== Data for this exercise
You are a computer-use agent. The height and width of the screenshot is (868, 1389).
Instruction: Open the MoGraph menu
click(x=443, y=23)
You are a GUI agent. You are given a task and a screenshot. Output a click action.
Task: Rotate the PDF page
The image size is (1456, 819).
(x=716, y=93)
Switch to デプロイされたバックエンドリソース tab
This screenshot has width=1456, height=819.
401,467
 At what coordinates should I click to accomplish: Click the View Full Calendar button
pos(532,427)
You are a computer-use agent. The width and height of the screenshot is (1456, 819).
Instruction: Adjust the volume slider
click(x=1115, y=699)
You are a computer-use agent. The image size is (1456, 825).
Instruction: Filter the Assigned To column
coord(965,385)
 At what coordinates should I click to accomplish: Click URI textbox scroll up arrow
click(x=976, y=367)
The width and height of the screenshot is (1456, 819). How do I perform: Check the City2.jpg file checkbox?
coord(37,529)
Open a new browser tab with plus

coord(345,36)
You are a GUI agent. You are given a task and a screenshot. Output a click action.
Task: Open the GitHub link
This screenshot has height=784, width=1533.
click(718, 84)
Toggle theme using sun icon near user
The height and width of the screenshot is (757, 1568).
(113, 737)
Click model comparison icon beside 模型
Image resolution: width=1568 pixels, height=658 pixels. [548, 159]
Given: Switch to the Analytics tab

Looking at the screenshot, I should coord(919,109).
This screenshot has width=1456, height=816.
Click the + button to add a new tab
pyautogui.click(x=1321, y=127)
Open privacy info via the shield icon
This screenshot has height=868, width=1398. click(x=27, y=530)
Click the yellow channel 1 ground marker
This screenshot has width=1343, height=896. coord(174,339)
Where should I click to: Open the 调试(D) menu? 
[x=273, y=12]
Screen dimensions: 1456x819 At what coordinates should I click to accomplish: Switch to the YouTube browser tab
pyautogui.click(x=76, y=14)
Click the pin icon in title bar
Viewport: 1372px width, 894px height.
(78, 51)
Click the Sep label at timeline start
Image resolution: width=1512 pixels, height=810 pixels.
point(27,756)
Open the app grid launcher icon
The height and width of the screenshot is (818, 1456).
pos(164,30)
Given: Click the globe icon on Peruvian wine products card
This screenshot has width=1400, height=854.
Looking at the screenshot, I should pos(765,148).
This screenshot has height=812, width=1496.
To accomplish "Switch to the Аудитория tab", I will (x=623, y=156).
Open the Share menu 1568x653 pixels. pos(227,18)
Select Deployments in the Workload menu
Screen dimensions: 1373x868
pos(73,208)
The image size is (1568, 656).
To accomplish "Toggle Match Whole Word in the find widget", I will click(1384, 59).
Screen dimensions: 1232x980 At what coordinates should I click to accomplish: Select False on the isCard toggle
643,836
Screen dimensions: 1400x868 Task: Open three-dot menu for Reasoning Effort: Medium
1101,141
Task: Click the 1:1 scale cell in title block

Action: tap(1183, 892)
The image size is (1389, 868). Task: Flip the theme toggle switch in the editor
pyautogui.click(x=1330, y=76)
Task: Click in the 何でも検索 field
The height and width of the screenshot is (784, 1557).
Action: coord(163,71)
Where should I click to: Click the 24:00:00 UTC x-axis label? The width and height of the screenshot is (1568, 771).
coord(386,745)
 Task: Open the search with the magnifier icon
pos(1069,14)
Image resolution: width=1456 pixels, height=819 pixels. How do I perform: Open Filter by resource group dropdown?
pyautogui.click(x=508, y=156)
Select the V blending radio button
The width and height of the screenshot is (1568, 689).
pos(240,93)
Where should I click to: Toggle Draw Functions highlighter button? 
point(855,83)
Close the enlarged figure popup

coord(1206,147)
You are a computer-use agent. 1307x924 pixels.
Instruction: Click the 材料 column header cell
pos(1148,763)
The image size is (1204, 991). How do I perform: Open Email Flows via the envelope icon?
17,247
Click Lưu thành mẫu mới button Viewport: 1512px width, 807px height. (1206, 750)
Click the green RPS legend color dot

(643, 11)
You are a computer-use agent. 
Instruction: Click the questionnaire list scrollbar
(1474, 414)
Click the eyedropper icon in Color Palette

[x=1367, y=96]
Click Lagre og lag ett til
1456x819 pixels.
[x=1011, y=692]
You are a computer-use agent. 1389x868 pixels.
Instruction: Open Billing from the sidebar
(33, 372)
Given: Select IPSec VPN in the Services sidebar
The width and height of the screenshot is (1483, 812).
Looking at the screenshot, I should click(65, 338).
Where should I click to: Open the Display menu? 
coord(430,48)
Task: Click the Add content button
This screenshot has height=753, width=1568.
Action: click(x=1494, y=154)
====
▸ Task goal
The full set of entries must be transcribed exactly.

▸ Written response
You are a computer-use agent. The height and width of the screenshot is (868, 1389).
Instruction: Open the MoGraph menu
click(x=443, y=23)
You are a GUI agent. You are given a task and a screenshot. Output a click action.
Task: Rotate the PDF page
The image size is (1456, 819).
(x=716, y=93)
Switch to デプロイされたバックエンドリソース tab
This screenshot has width=1456, height=819.
401,467
 At what coordinates should I click to accomplish: Click the View Full Calendar button
pos(532,427)
You are a computer-use agent. The width and height of the screenshot is (1456, 819).
Instruction: Adjust the volume slider
click(x=1115, y=699)
You are a computer-use agent. The image size is (1456, 825).
Instruction: Filter the Assigned To column
coord(965,385)
 At what coordinates should I click to accomplish: Click URI textbox scroll up arrow
click(x=976, y=367)
The width and height of the screenshot is (1456, 819). How do I perform: Check the City2.jpg file checkbox?
coord(37,529)
Open a new browser tab with plus

coord(345,36)
You are a GUI agent. You are given a task and a screenshot. Output a click action.
Task: Open the GitHub link
This screenshot has height=784, width=1533.
click(718, 84)
Toggle theme using sun icon near user
The height and width of the screenshot is (757, 1568).
(113, 737)
Click model comparison icon beside 模型
Image resolution: width=1568 pixels, height=658 pixels. [548, 159]
Given: Switch to the Analytics tab

Looking at the screenshot, I should coord(919,109).
This screenshot has width=1456, height=816.
Click the + button to add a new tab
pyautogui.click(x=1321, y=127)
Open privacy info via the shield icon
This screenshot has height=868, width=1398. click(x=27, y=530)
Click the yellow channel 1 ground marker
This screenshot has width=1343, height=896. coord(174,339)
Where should I click to: Open the 调试(D) menu? 
[x=273, y=12]
Screen dimensions: 1456x819 At what coordinates should I click to accomplish: Switch to the YouTube browser tab
pyautogui.click(x=76, y=14)
Click the pin icon in title bar
Viewport: 1372px width, 894px height.
(78, 51)
Click the Sep label at timeline start
Image resolution: width=1512 pixels, height=810 pixels.
point(27,756)
Open the app grid launcher icon
The height and width of the screenshot is (818, 1456).
pos(164,30)
Given: Click the globe icon on Peruvian wine products card
This screenshot has width=1400, height=854.
Looking at the screenshot, I should pos(765,148).
This screenshot has height=812, width=1496.
To accomplish "Switch to the Аудитория tab", I will (x=623, y=156).
Open the Share menu 1568x653 pixels. pos(227,18)
Select Deployments in the Workload menu
Screen dimensions: 1373x868
pos(73,208)
The image size is (1568, 656).
To accomplish "Toggle Match Whole Word in the find widget", I will click(1384, 59).
Screen dimensions: 1232x980 At what coordinates should I click to accomplish: Select False on the isCard toggle
643,836
Screen dimensions: 1400x868 Task: Open three-dot menu for Reasoning Effort: Medium
1101,141
Task: Click the 1:1 scale cell in title block

Action: tap(1183, 892)
The image size is (1389, 868). Task: Flip the theme toggle switch in the editor
pyautogui.click(x=1330, y=76)
Task: Click in the 何でも検索 field
The height and width of the screenshot is (784, 1557).
Action: coord(163,71)
Where should I click to: Click the 24:00:00 UTC x-axis label? The width and height of the screenshot is (1568, 771).
coord(386,745)
 Task: Open the search with the magnifier icon
pos(1069,14)
Image resolution: width=1456 pixels, height=819 pixels. How do I perform: Open Filter by resource group dropdown?
pyautogui.click(x=508, y=156)
Select the V blending radio button
The width and height of the screenshot is (1568, 689).
pos(240,93)
Where should I click to: Toggle Draw Functions highlighter button? 
point(855,83)
Close the enlarged figure popup

coord(1206,147)
You are a computer-use agent. 1307x924 pixels.
Instruction: Click the 材料 column header cell
pos(1148,763)
The image size is (1204, 991). How do I perform: Open Email Flows via the envelope icon?
17,247
Click Lưu thành mẫu mới button Viewport: 1512px width, 807px height. (1206, 750)
Click the green RPS legend color dot

(643, 11)
You are a computer-use agent. 
Instruction: Click the questionnaire list scrollbar
(1474, 414)
Click the eyedropper icon in Color Palette

[x=1367, y=96]
Click Lagre og lag ett til
1456x819 pixels.
[x=1011, y=692]
You are a computer-use agent. 1389x868 pixels.
Instruction: Open Billing from the sidebar
(33, 372)
Given: Select IPSec VPN in the Services sidebar
The width and height of the screenshot is (1483, 812).
Looking at the screenshot, I should click(65, 338).
Where should I click to: Open the Display menu? 
coord(430,48)
Task: Click the Add content button
This screenshot has height=753, width=1568.
Action: click(x=1494, y=154)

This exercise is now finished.